Let K be the intersection of all these Mi's. Thus K is a subgroup of (possibly equal to, if Mi is the unique Sylow 11-subgroup of H) Mi < H

=> K<H

Any automorphism in G permutes the Mi's among themselves, and since K contains all common elements of these Mi's, K is sent to itself under any such automorphism. Thus K is a characteristic subgroup of G.

 

This last part is what's bugging me.

 

All that is required to show is that K is non-trivial.

 

I did some things involving the order of elements in these Mi subgroups dividing the order of H but didn't find to killer blow to tie it up all together.

 

What i have is that H,K are characteristic subgroups of G, K<H and H nontrivial. Not the K nontrivial part.

 

Appreciated if anyone can add something, even if it is criticism of the proof.

[shyvera]

I would suggesting letting H be the Sylow 11-subgroup (which is certainly characteristic since it’s unique) and K be the centre of H. K is definitely nontrivial (the centre of any p-group where p is a prime is in general nontrivial). Thus if K is a proper subgroup of H, the problem would be solved since the centre of any group is a characteristic subgroup. This leaves the case K = H (i.e. H is Abelian); again this would not be a problem unless H is an elementary Abelian group (which would not have any proper nontrivial characteristic subgroups).

[battletoad]

I would suggesting letting H be the Sylow 11-subgroup (which is certainly characteristic since it’s unique) and K be the centre of H. K is definitely nontrivial (the centre of any p-group where p is a prime is in general nontrivial).
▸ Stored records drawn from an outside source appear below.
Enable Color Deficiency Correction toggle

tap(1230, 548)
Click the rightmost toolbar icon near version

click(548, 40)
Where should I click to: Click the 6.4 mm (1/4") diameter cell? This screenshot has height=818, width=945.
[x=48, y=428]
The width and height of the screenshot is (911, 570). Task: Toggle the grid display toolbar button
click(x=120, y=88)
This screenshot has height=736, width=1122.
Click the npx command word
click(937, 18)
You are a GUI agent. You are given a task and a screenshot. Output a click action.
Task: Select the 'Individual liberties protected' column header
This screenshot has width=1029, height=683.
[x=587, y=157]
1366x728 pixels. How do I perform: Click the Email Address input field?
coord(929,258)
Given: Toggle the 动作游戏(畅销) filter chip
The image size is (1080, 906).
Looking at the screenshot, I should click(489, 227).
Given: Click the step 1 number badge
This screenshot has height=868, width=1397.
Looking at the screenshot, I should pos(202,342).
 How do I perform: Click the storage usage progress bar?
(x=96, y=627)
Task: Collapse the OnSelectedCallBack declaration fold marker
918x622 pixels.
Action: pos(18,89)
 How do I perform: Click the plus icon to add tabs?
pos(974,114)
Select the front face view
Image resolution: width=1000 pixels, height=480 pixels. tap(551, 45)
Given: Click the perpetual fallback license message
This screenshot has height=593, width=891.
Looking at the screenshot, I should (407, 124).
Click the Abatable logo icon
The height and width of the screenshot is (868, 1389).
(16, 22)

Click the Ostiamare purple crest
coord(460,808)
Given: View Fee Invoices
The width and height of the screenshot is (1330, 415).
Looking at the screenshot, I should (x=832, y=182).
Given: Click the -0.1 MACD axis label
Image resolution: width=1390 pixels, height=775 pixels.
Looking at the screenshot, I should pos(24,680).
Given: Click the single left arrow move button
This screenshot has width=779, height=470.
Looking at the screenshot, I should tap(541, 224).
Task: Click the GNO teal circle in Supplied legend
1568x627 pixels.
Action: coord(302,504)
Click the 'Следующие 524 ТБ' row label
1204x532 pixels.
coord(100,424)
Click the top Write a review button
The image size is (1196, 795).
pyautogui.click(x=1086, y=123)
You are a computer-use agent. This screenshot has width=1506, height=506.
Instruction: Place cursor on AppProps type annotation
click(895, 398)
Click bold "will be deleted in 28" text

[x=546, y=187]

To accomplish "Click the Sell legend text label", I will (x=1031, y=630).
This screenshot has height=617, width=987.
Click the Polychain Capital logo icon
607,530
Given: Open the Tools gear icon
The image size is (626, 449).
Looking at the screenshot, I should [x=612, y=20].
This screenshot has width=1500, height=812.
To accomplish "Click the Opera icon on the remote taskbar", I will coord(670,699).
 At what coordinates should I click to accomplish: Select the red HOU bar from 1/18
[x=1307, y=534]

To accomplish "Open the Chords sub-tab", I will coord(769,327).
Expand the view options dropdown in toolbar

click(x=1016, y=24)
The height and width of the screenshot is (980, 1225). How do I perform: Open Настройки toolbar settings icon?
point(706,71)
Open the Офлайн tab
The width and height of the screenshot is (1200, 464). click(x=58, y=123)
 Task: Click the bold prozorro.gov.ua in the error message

Thus if K is a proper subgroup of H, the problem would be solved since the centre of any group is a characteristic subgroup. This leaves the case K = H (i.e. H is Abelian); again this would not be a problem unless H is an elementary Abelian group (which would not have any proper nontrivial characteristic subgroups).

 

Thanks for the input. Totally forgot that the centre of any group is non-trivial if the order of the group is some power of a prime (although i proved it an earlier question during the exam!).

 

As things stand, the manner in which I defined K, is it anyway possible to conclude that it's non-trivial without knowing what we're dealing with (apart from the fact that the initial group is of order 6655)?